Inference results will be saved to the specified output path, with each line corresponding to detailed results for one sample (including model output, tool call information, etc.).

### Test Data

- We provide a sample test set: `data/extracted_bench-v2-final.json`  
  - Each sample contains: `task_id`, `level`, `formatted_question`, `prewrites` (list of files to be placed in the sandbox), `answer`, and other fields.  
  - Files referenced in `prewrites[*].fpath` are stored by default in the `data/files/` directory.
- Before use, you need to download all original files from the data release location, extract them, and place them in:
  - JSON file: `data/extracted_bench-v2-final.json`  
  - Corresponding files: `data/files/<filename>`  
  Then point the `--input` parameter to that JSON file in your inference command.

### Inference Configuration Files

- `infer/api_config.yaml`  
  - `defaults`: Common configuration (e.g., unified `azure_endpoint`, `api_version`, default temperature).  
  - `models`: Configuration for each `model_name` including `api_key`, `max_tokens`, whether to enable thinking, etc.  
  - Read in `infer.py` via `load_api_config(model_name)`; the actual `model_name` values to run are controlled by `infer/models_config.json`.
  - Before use, replace the `api_key` and `azure_endpoint` in the file with your own service information.

- `infer/vllm_config.json`  
  - Used to configure access addresses for vLLM / open-source models: `{ "model_name": { "ipv6": "...", "port": 18908 }, ... }`.  
  - `vllm_api.py` and vLLM-based scripts will look up the corresponding backend address from here based on the provided `model_name`.  
  - If you deploy a new vLLM service, simply add a new entry to this file and use `-m that_model_name` on the command line.

## Training

The training code is located in the `verl/` directory, based on the official `verl` framework, combined with sandbox for file interaction capabilities, enabling multi-turn tool-calling reinforcement learning training.

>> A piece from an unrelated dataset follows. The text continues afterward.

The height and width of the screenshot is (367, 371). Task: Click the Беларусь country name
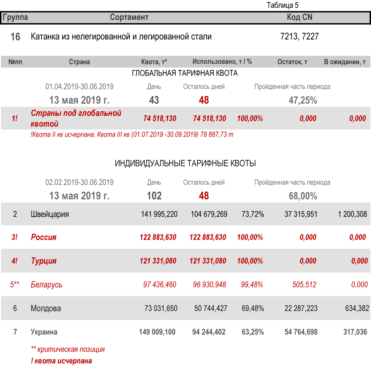click(46, 285)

### Training Script Examples

- `verl/run_extracted_bench_qwen3-32b.sh`

These scripts submit a `verl.trainer.main_ppo` task via Ray, loading the following configurations:

- Training configuration: `verl/recipe/fileagent/config/extracted_bench_trainer.yaml`  
- Tool/agent configuration: `verl/recipe/fileagent/config/tool/extracted_bench_tool.yaml`, `verl/recipe/fileagent/config/agent_loop.yaml`  
- Data and dataset definitions: `verl/recipe/fileagent/rl_dataset.py` and related parquet data files

### Modifications Required Before Running

Before use, it is recommended to modify the following according to your environment:

- Model and data paths (at the top of the scripts)  
  - `MODEL_PATH`: Point to your base model checkpoint (e.g., Qwen-32B series)  
  - `DATA_HOME` / `TRAIN_FILES` / `VAL_FILES`: Point to your locally prepared RL training/validation data (parquet format)
- Output and Ray cluster  
  - `SAVE_DIR`: Output directory for training logs and model weights  
  - `RAY_ADDRESS`: Your Ray cluster address (can also be changed to the local `ray start --head` address)
- Runtime environment  
  - `verl/runtime_env.yaml`: Runtime configuration for `ray job submit`. You can delete or replace internal proxies and private service URLs, keeping only the necessary env variables and pip dependencies.

After making these modifications, you can start training on the Ray cluster, for example:

```bash
cd verl
bash run_extracted_bench_qwen3-32b.sh
```

For additional hyperparameters during training (such as batch size, max tokens, adv_estimator, etc.), you can adjust them directly in the scripts and `recipe/fileagent/config/extracted_bench_trainer.yaml`.